Pour trouver de nouveaux abonnés et des revenus supplémentaires, Netflix, Amazon ou Disney proposent petit à petit des abonnements mensuels moins chers de quelques francs, mais avec de la publicité.
Et pas n’importe quelle publicité, mais une réclame ciblée, dont les algorithmes tournent à plein régime. Dans ce secteur, Disney a désormais entre ses mains une véritable machine de guerre, bourrée d’innovations.
De la pub au bon moment
L’objectif est de comprendre les nouveaux comportements des spectateurs qui ne regardent que des vidéos à la demande. Disney teste plusieurs façons de mieux intégrer les publicités.
En vrac, des publicités qui démarrent uniquement quand le spectateur met son film sur pause, des messages qui arrivent sur le 2ème écran - votre téléphone - ou des annonces évolutives dédiées aux binge-watchers, les ogres qui enchaînent les épisodes d’une même série.
Mais surtout, ils ont développé l'algorithme YODA (Yield Optimized Delivery Allocation), un nom inspiré du fameux personnage de la saga Star Wars. Sa grande force est de savoir à quel moment il faut diffuser une publicité, quand vous êtes le plus réceptif, car l’algorithme connaît tout de vous et de vos comportements dans l’application. YODA s’inspire en effet de ses maîtres en la matière, Google et Facebook.
L’algorithme emprunte d'abord à Google l'idée qui a fait la fortune du moteur de recherche: la vente aux enchères d'espaces publicitaires. Les marques sont en compétition pour avoir la meilleure place, celle qui permet de viser juste, de toucher le bon public. Et les prix s'envolent.
L'algorithme de Disney se tourne ensuite vers Facebook et passe du côté obscur de la force.
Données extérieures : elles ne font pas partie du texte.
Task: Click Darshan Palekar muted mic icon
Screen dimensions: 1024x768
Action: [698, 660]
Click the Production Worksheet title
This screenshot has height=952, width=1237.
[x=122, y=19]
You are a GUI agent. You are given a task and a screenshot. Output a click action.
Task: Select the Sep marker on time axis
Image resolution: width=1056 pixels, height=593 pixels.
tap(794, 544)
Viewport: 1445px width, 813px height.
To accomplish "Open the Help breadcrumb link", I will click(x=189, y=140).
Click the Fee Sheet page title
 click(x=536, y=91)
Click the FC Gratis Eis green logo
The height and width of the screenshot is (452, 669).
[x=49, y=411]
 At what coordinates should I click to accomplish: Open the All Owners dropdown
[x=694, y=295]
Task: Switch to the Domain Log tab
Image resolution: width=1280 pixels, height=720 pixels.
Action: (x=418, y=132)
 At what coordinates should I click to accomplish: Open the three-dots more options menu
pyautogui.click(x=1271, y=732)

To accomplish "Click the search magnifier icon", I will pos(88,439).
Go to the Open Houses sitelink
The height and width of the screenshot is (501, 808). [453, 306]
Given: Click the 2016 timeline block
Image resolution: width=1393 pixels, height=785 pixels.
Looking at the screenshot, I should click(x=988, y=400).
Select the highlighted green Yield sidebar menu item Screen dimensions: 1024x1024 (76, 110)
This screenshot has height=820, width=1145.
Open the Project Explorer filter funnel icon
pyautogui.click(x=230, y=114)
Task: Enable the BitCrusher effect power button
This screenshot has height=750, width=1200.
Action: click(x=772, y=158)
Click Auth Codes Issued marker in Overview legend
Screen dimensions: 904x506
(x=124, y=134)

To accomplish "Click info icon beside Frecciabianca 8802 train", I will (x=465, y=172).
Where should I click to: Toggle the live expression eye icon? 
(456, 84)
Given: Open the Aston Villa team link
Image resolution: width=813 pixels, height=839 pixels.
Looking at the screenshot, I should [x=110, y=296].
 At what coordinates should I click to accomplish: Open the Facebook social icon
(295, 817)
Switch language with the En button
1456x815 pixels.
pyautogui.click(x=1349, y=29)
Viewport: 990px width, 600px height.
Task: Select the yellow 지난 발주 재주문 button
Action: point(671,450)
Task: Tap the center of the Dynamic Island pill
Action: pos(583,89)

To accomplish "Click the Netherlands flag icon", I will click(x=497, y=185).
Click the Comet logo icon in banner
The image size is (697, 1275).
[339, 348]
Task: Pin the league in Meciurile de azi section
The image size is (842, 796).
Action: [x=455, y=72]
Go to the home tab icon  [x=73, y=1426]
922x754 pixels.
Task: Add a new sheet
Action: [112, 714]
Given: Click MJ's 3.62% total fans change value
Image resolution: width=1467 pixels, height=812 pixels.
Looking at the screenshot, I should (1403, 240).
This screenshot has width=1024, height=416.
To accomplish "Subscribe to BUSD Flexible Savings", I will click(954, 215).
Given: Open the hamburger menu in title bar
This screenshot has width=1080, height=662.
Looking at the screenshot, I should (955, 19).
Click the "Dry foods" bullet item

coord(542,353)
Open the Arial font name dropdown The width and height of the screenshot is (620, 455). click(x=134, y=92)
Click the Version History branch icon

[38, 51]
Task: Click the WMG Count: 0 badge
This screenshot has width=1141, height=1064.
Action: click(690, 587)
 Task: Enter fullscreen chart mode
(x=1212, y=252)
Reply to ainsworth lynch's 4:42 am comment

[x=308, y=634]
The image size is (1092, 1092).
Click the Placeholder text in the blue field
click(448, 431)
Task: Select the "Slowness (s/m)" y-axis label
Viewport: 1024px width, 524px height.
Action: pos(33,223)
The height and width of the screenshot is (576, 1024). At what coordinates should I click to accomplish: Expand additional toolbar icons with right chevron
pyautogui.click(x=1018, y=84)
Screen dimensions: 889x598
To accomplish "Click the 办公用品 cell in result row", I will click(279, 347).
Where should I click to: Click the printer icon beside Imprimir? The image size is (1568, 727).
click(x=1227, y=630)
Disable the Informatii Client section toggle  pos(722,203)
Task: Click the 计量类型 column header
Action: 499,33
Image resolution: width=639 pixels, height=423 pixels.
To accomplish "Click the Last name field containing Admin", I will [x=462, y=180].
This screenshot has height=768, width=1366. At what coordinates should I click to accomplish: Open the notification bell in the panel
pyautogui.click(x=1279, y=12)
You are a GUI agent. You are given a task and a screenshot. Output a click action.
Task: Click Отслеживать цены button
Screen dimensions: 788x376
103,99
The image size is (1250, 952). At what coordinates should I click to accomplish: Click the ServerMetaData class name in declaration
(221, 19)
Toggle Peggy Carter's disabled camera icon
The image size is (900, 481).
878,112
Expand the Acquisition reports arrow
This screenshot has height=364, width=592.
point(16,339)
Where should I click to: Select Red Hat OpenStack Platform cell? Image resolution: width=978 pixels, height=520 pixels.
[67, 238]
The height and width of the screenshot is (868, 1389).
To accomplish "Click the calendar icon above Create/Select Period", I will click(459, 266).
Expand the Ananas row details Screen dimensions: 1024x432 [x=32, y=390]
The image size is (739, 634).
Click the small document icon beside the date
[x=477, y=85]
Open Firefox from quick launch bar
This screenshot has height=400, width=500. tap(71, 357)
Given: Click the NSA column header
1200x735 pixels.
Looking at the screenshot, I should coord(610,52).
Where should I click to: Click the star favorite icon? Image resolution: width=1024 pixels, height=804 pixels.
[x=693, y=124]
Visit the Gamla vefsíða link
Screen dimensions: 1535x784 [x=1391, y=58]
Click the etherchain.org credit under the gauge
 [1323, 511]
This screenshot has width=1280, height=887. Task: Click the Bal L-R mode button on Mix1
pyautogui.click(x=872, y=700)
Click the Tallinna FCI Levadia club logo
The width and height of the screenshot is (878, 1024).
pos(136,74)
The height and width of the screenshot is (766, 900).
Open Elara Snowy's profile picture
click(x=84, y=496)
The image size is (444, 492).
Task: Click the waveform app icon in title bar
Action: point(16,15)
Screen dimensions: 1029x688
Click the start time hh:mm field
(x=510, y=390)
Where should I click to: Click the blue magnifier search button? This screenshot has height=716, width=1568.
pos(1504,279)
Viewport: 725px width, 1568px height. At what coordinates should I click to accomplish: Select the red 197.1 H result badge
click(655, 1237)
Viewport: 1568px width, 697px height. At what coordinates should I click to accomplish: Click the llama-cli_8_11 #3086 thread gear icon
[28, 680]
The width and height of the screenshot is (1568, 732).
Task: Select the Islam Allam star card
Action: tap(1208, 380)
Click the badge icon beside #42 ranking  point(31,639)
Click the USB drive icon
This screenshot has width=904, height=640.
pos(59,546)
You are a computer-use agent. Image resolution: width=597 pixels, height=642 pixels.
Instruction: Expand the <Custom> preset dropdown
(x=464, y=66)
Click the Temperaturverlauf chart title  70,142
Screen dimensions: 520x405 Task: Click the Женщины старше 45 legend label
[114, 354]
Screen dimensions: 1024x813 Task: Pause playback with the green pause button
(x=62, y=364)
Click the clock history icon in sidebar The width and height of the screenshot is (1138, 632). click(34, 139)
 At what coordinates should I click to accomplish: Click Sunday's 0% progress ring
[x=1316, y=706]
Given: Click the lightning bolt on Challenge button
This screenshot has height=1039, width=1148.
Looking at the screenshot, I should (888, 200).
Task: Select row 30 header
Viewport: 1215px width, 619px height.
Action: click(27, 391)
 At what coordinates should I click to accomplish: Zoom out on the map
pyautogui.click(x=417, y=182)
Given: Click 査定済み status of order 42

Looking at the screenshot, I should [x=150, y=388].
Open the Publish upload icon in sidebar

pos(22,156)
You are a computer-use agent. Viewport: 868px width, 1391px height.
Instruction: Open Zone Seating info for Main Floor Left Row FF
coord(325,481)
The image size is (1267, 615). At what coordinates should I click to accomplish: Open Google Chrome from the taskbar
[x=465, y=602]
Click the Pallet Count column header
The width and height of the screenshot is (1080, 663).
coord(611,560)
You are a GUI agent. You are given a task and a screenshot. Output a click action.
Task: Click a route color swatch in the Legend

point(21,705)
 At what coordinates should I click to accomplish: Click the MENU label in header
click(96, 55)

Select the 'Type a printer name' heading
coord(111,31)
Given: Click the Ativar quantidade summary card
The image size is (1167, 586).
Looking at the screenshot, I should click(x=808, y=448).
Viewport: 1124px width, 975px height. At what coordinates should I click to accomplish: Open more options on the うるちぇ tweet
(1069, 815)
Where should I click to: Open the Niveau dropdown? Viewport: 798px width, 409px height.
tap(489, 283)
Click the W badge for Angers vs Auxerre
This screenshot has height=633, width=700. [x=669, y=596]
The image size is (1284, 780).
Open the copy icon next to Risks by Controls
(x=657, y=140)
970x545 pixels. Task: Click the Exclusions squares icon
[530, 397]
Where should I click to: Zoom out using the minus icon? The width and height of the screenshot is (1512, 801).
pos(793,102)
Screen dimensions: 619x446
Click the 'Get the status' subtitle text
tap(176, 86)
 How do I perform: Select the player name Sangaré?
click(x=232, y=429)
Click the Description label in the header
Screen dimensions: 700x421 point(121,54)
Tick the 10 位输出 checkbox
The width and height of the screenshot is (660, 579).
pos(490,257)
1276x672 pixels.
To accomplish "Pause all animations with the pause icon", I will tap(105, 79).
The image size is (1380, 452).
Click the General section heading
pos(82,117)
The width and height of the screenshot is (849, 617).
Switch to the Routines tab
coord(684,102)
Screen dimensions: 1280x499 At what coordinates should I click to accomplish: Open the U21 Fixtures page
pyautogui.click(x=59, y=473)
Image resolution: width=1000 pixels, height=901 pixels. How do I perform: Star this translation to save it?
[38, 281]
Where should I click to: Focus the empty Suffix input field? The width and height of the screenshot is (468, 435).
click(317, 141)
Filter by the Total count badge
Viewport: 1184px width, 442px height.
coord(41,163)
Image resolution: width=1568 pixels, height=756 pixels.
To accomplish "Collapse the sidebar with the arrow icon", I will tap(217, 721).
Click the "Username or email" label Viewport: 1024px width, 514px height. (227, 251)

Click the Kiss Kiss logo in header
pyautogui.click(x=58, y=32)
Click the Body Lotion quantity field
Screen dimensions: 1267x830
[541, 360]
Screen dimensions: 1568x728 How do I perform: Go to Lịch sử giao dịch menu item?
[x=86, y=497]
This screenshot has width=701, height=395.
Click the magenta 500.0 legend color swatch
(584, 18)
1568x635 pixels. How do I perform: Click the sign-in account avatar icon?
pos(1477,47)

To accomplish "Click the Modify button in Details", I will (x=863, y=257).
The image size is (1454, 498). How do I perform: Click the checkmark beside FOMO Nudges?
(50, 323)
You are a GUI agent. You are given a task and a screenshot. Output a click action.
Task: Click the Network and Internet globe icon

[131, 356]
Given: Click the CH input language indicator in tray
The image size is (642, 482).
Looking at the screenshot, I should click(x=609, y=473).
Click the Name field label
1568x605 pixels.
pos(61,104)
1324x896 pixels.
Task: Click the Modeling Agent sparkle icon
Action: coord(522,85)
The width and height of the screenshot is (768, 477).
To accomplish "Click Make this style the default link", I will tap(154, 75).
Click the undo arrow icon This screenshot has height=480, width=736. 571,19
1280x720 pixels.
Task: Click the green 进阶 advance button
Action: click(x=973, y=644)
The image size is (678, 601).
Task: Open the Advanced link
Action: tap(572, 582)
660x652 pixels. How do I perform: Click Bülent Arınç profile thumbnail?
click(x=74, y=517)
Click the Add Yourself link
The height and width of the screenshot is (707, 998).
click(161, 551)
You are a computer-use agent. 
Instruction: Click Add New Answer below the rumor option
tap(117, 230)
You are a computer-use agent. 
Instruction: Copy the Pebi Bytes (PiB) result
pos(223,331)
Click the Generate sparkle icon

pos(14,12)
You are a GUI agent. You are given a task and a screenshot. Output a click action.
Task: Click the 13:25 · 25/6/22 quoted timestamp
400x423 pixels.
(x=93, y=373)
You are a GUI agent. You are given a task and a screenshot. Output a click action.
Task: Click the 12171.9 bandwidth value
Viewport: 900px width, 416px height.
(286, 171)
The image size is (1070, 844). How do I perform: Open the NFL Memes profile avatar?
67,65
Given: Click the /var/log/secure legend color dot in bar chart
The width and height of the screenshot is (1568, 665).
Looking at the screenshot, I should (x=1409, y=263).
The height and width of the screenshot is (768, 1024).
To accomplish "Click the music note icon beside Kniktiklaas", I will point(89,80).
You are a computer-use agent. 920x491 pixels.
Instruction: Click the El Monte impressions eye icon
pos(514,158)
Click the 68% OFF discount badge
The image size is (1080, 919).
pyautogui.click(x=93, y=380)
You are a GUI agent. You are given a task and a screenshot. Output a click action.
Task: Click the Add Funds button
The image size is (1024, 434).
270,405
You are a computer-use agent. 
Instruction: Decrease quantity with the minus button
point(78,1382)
La plate-forme propose sur le site de sa régie publicitaire de cibler les "comportements de l'acheteur, les caractéristiques du ménage et surtout la psychographie".
Des techniques éprouvées
La psychographie? C’est le ciblage des spectateurs selon leurs valeurs, leurs buts dans la vie ou leurs désirs. Par exemple, l’algorithme sait si vous êtes économe, connaît vos lieux de vacances favoris ou si vous aimez les chiens. Au total, il y a plus de 100'000 segments.
L'ordinateur brosse ensuite votre portrait psychologique pour mieux vous cibler et vous influencer. La méthode publicitaire est connue du grand public pour avoir été celle qui a mené au scandale de Cambridge Analytica. Cette société qui influençait sur Facebook, grâce à ces portraits robots, le vote des citoyens américains.
Pourquoi Disney a-t-il créé son propre système? L’entreprise aurait pu faire comme Netflix, qui a choisi la technologie de Microsoft. Mais Disney voit plus loin. Les cookies, ces petits fichiers qui permettent de vous suivre à la trace, sont en effet en voie de disparition, une avancée dans la protection des données due aux régulateurs.
Il sera donc de plus en plus compliqué de suivre les internautes partout. L’idée désormais est de les faire rester dans un univers, une application, et d’en tirer un maximum de données pour faire gonfler les revenus publicitaires.